### Prompt
Without changing a word, copy every line of the listing below and leave out the images.

== Segment start ==

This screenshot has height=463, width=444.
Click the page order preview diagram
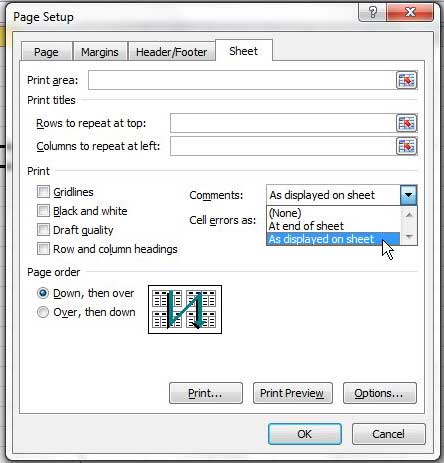185,309
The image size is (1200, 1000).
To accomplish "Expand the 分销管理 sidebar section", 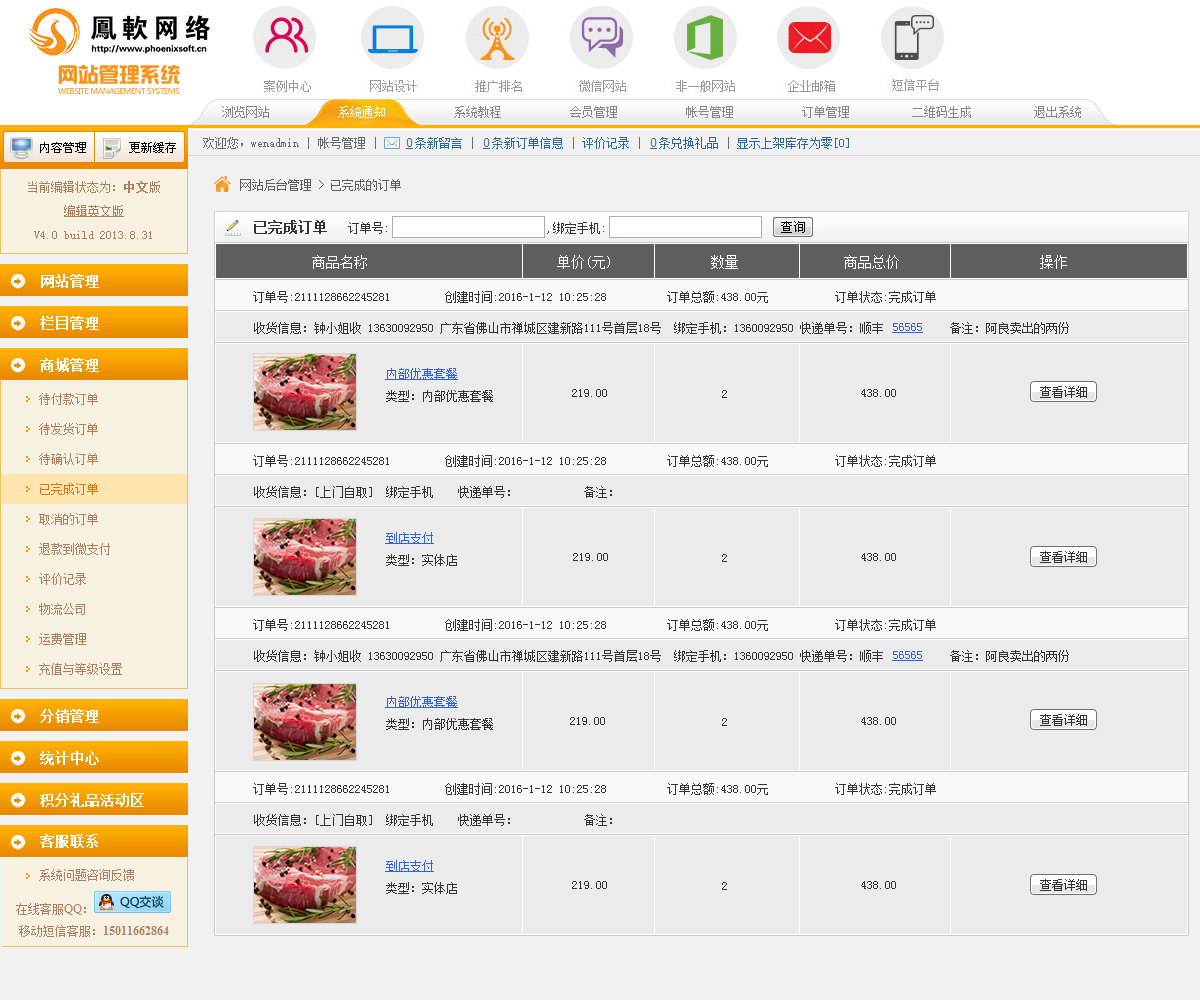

== Segment end ==

### Result of the exercise
This screenshot has height=463, width=444.
Click the page order preview diagram
185,309
The image size is (1200, 1000).
To accomplish "Expand the 分销管理 sidebar section", 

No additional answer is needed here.